Trecho selecionado
>>>>

Rigor sanitário blinda agro brasileiro das tarifas dos EUA

Carnes e café ficam fora da proposta tarifária norte-americana, enquanto rigor sanitário ganha peso na competitividade internacional do agro

A exclusão de carnes e café da nova proposta tarifária dos Estados Unidos reacendeu o debate sobre competitividade no agro brasileiro. O governo norte-americano propôs tarifa adicional de 25% sobre produtos do Brasil, mas deixou itens como carne bovina e café fora da cobrança.

A medida foi apresentada pelo Escritório do Representante Comercial dos Estados Unidos, o USTR. De acordo com o órgão, a investigação foi conduzida com base na Seção 301 da Lei de Comércio de 1974.

Nesse cenário, o Sindicato Nacional dos Auditores Fiscais Federais Agropecuários (Anffa Sindical) avalia que a decisão evidencia a confiança internacional no sistema brasileiro de defesa agropecuária. Segundo a entidade, o afastamento de carnes e café da proposta tarifária reforça o peso da credibilidade sanitária construída pelo país.

<<<<

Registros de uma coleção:
>>>>

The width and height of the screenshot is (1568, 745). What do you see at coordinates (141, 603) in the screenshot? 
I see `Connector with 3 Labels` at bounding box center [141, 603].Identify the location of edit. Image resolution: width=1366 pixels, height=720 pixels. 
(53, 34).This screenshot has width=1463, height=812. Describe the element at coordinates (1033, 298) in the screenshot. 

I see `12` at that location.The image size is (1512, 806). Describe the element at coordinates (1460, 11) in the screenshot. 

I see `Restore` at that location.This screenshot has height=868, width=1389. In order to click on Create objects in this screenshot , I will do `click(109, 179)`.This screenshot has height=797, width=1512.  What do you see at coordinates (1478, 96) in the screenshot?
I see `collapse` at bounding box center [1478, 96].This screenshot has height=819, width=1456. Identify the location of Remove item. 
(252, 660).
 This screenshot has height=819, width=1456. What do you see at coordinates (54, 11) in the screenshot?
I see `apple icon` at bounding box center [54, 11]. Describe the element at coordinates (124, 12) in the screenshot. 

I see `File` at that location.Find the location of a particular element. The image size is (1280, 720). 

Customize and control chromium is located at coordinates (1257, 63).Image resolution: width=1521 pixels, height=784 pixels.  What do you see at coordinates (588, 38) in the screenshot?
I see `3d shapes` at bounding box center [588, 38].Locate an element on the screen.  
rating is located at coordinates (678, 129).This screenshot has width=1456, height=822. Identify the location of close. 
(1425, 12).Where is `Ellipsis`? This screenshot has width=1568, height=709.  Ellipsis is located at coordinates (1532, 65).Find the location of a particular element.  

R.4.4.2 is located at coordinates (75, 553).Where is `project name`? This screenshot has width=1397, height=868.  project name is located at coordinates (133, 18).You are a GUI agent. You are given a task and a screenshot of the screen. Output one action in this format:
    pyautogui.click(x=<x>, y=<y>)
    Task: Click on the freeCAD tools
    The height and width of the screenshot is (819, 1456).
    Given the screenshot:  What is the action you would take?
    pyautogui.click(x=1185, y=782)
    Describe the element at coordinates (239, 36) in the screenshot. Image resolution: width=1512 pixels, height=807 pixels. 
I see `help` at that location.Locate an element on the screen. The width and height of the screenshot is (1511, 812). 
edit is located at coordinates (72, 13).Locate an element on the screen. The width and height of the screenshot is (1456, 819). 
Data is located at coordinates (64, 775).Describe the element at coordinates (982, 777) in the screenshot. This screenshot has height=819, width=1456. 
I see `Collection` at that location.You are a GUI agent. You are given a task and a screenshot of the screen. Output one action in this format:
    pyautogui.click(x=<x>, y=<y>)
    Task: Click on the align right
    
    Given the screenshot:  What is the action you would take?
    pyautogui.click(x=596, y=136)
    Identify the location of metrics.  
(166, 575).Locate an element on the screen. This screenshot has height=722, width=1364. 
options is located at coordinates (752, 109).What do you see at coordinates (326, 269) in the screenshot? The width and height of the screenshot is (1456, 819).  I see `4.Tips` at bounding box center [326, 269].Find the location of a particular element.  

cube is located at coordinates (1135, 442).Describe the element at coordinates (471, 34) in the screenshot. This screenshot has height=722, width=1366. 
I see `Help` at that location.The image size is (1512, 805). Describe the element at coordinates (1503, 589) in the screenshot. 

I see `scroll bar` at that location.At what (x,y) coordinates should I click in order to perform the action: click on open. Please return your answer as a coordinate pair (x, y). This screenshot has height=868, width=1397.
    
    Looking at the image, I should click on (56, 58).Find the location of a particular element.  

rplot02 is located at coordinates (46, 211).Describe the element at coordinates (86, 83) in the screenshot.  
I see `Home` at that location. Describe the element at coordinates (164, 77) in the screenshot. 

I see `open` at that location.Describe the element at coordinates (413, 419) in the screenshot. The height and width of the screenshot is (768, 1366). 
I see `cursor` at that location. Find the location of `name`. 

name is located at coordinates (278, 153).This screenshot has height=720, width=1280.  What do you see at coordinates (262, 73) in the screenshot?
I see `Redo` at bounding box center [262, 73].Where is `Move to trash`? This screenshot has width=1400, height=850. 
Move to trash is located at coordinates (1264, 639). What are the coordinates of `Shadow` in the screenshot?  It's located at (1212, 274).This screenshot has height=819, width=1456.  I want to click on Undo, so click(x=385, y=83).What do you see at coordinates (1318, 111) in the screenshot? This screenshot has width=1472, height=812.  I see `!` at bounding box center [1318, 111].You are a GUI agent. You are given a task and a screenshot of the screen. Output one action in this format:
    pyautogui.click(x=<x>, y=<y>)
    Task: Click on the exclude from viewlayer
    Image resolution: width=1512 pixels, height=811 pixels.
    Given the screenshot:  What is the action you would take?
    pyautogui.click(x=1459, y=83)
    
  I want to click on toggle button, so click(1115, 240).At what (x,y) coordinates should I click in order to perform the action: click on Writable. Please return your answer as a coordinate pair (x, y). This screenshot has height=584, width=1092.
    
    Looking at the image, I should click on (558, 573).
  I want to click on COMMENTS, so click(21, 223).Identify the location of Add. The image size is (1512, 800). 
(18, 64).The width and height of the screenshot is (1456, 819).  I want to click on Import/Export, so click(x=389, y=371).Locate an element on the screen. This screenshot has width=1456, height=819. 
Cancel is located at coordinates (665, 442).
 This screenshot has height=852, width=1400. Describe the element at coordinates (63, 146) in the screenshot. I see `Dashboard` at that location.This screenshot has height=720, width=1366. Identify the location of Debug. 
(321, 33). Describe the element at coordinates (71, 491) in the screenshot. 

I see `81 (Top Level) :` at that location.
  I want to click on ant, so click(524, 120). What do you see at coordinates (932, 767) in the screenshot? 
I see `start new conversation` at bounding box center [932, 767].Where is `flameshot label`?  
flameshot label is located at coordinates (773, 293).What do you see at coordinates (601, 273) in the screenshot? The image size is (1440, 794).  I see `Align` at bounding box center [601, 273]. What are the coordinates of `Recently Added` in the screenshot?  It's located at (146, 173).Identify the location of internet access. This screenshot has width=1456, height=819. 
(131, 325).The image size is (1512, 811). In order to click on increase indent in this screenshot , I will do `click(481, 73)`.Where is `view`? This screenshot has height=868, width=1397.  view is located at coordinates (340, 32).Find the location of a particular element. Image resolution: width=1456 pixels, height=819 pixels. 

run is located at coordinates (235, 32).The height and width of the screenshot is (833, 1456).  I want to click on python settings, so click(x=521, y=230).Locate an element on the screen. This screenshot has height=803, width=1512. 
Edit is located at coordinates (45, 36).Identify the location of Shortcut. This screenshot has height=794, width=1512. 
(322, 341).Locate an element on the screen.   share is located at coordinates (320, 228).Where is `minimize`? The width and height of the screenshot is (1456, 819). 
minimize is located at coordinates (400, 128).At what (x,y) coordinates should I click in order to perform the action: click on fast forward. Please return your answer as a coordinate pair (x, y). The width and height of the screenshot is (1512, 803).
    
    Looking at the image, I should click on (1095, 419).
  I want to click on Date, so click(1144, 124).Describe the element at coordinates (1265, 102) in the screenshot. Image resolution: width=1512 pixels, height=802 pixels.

<<<<

Tarefa proposta A
No trecho sobre as tarifas dos EUA e o agro brasileiro, com base em qual dispositivo legal o USTR conduziu a investigação?
Tarefa proposta B
Dê continuidade ao texto sobre as tarifas dos EUA e o agro brasileiro a partir do ponto em que ele termina.

Resultado do exercício A
Com base na Seção 301 da Lei de Comércio de 1974.

Resultado do exercício B
Rigor sanitário no agro brasileiro ganha peso

Para o presidente do Anffa Sindical, Janus Pablo Macedo, a exclusão dos produtos mostra a complementaridade comercial entre Brasil e Estados Unidos. Além disso, indica reconhecimento ao sistema de defesa agropecuária do país.

“O afastamento de produtos fundamentais do agronegócio brasileiro, como carnes e café, da proposta de tarifas dos Estados Unidos demonstra o peso da nossa complementaridade comercial”, afirmou Macedo, segundo o Anffa Sindical.

Ainda conforme o dirigente, a proteção do Brasil diante de tensões comerciais está na consistência técnica. Segundo ele, rastreabilidade, certificação internacional e fiscalização oferecem segurança jurídica ao mercado global.

O Anffa Sindical destaca que os auditores fiscais federais agropecuários atuam na inspeção e certificação de produtos animais e vegetais. Eles também verificam requisitos sanitários exigidos por países importadores.

Tarifas dos EUA ampliam tensão comercial

A proposta norte-americana ainda não foi implementada. O governo dos Estados Unidos abriu consulta pública antes de tomar a decisão final.

A proposta prevê duas tarifas adicionais sobre produtos brasileiros. Uma delas é de 25% e envolve alegações sobre práticas comerciais desleais.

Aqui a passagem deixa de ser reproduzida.